Just like birds, sauropods had a series of air sacs near and in their bones, said Stephen Poropat, an Australian sauropod expert not involved in the study.
"Sauropod dinosaurs are generally huge as adults. They have long necks, they have long tails," Dr Poropat of Swinburne University of Technology said.
"If all of their bones were solid, their skeletons would have been immensely heavy."
'This has got to be a respiratory infection'
In 2014, Dr Woodruff decided to dust off the fossil, which had been stashed away in a museum storeroom.
After scraping away the hard rock encasing the skull, he realised that Dolly was actually a different species related to diplodocus.
Then he decided to look at its neck bones. Strangely, the CT scans revealed the edges of the bone that would have been attached to air sacs were lumpy and bumpy.
"But I don't work on injuries and traumas in the fossil record, it was out of my wheelhouse, so I literally just posted a picture on social media and just asked my colleagues, 'What is this?'"
He immediately got responses from other palaeontologists as well as anatomists and vets around the world.
"The group answer was basically, 'Holy cow, this has got to be a respiratory infection.'"
There's lots of evidence in the fossil record of dinosaurs suffering from injuries and bone diseases such as cancer, arthritis and infections like osteomyelitis, Dr Poropat said.
But, he said, finding evidence of a soft tissue disease such as a respiratory disease was "pretty amazing".
"A lot of the times when any disease or trauma is found in a dinosaur skeleton, it's often in limb bones where you expect it to happen," Dr Poropat said.
"Seeing it where the air sacs penetrate the vertebrae in a sauropod is quite unusual."
And something was definitely amiss with the dinosaur's neck bones, he said.
Instead of having a thin plate of solid bone running through the centre of each vertebra, the middle of the bones was infiltrated by air sacs and telltale signs of disease.

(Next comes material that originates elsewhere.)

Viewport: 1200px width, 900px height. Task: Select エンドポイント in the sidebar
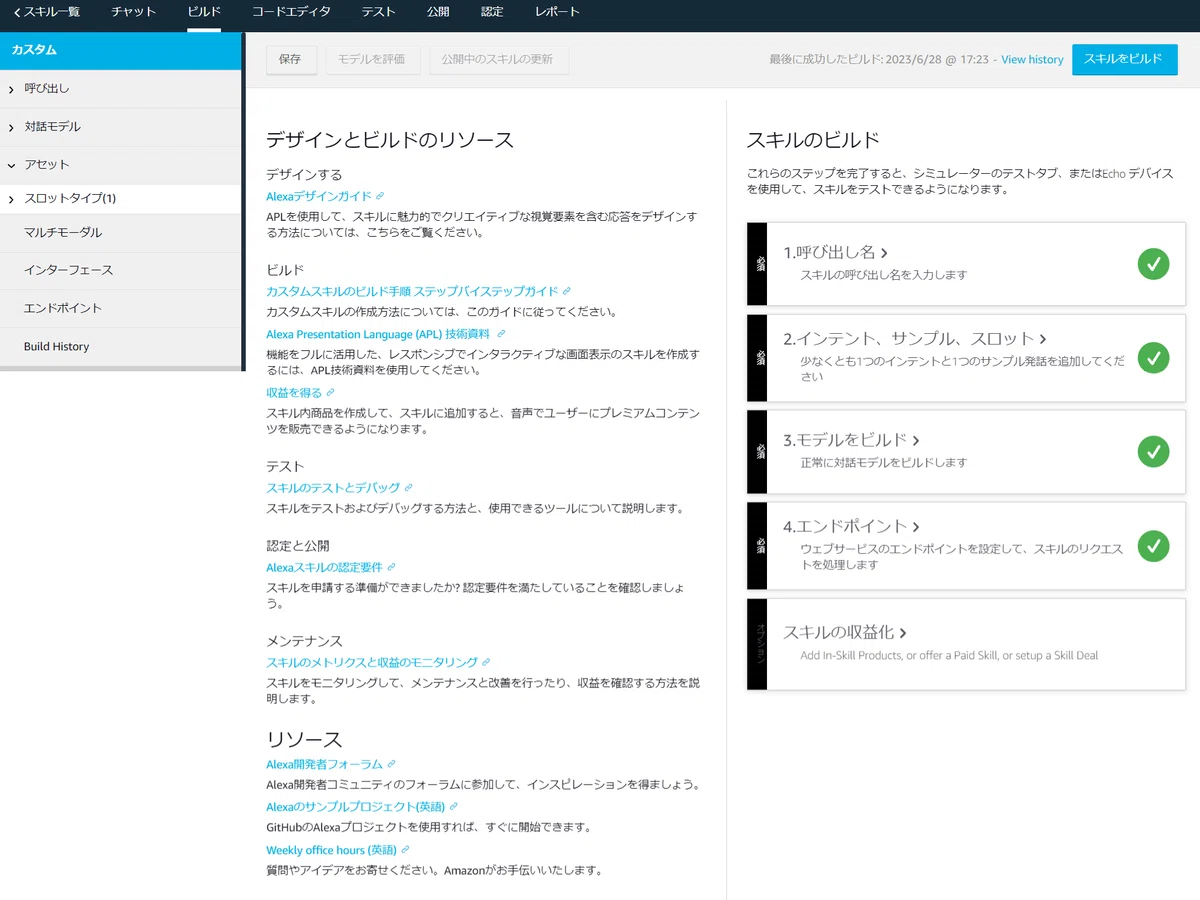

"That's abnormal; that's not what we'd expect to see in a healthy sauropod."
So what did Dolly in?
Looking closely at Dolly's scans. Dr Woodruff and the team quickly ruled out volcanoes as a culprit.
Inhalation of volcanic ash can cause a disease similar to mesothelioma.
"When these animals breathe in ash, the internal aspect of the bone is perfectly fine, they just develop weird growths on the outside," Dr Woodruff said.
They also found no evidence of volcanic ash in the sediment from where Dolly was extracted all those years ago.
The pattern of lesions also didn't fit with lung cancer.
Instead, Dr Woodruff and his colleagues think bacterial or fungal infections such as chlamydiosis and aspergillosis are prime suspects. These respiratory infections are common in birds today.
"We didn't find anything that was 100 per cent perfect match," Dr Woodruff said.
"[But] if living dinosaurs get these symptoms when they have respiratory infections, evolutionarily a dinosaur in the past with a respiratory infection very likely could have had the same types of symptoms."
We don't know for sure if the infection was bad enough to ultimately do Dolly in.
"In the entire dinosaur record, there really maybe only just a few fossils that we can say what killed the animal," Dr Woodruff said.
The Jurassic swamp would have been a very lonely place for a sick sauropod.
If Dolly was anything like herd animals today, it may have tried to isolate to recover, or just simply fallen behind the pack, Dr Woodruff said.
"We don't know whether Dolly could've just tipped over dead one day or was on its own and so visibly sick, making an easy target for a predator.
"But either way, I do think it ultimately led to the death of the animal."